Compare that with the warm, romantic language Gordon uses to describe Maggie’s first encounter with one of the horses, Pelter:
His shoes screeked on the diamond frets of the aluminum ramp and she pressed her hand on the warm rump to steady it, raising a hand-shaped dust mark on the velvety nap…Dark bay, a dense nut brown with black mane, black ear points and tail, and gleaming black knees, ankles and feet. She liked especially the shallow, faintly darker gulley that deepened over his spine just above the tail, dividing the hindquarters into plum-like lobes. Now she pushed her nose into his hip and smelled him.
One could interchange the horses for the humans in the novel and end up with a book that is no less troubling. Which is to say, all significance goes back to the racetrack but the racetrack serves as a metonymy for the world at large. Lord of Misrule is not an easy book to read—no novel that jumps back and forth so nonchalantly between sadism and pleasure could be—but it deserves to pull Gordon up from the inattention she has suffered in her 30-year career. By focusing on a seemingly insignificant group of individuals Gordon unearths all the evil, and some of the good, people are capable of.
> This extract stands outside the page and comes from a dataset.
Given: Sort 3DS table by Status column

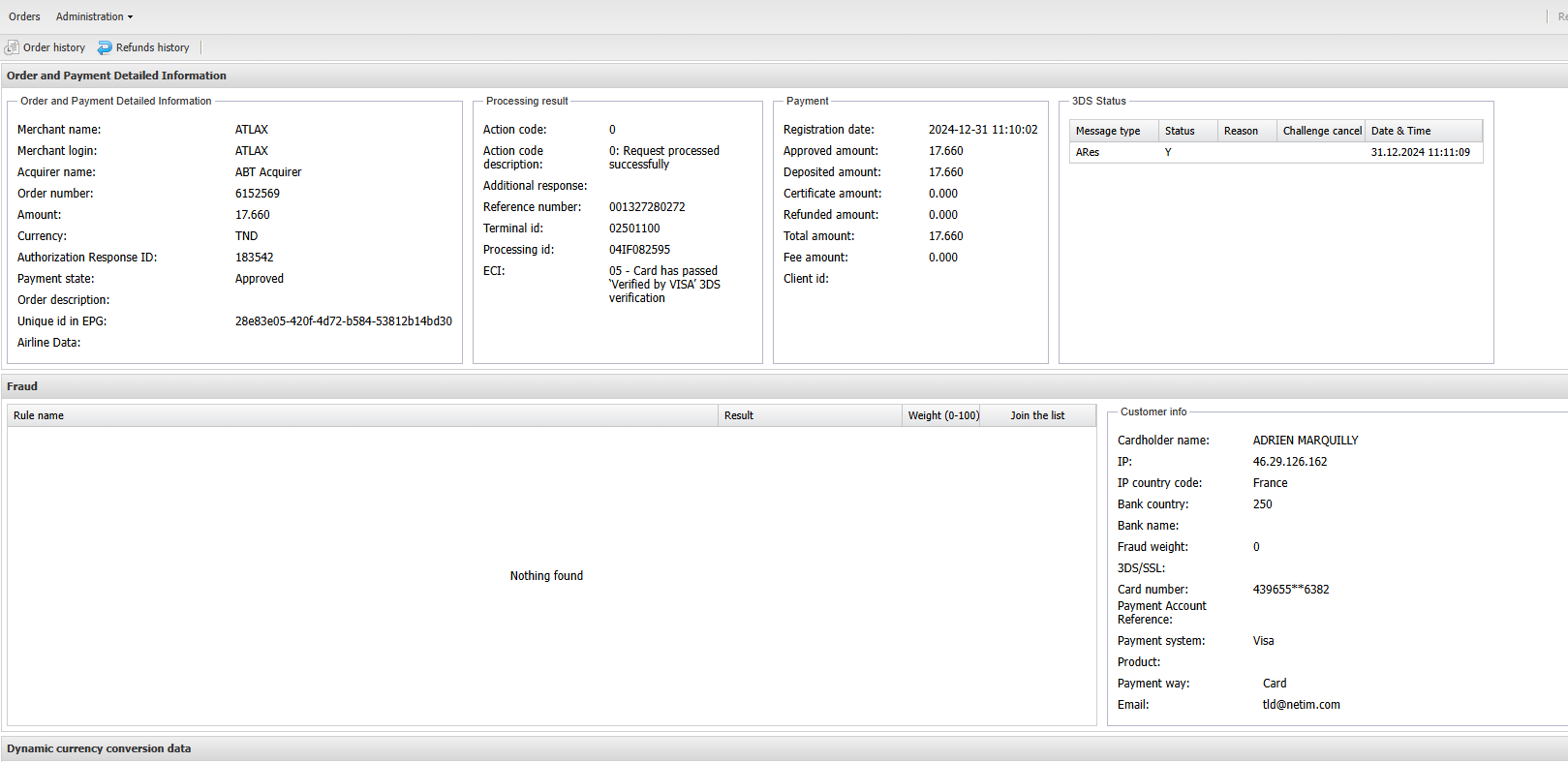Looking at the screenshot, I should point(1180,131).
“I do think I see good and evil wrestling with each other all the time,” Gordon told her audience, more casually than the statement called for. “I don’t find my way to a comforting final answer. The whole idea of luck and fortune is very double, cyclical, turn this inside out, and it’s the other kind of idea. It’s the way that I feel about horseracing and I suppose about life in general. It asks so much of us. We’ll die. If we try too hard while we’re alive, we’ll die of that. And that’s what we ask of horses all the time. On the one hand I can see that it’s cruel and tragic, on the other hand I love it. It’s beauty to me.”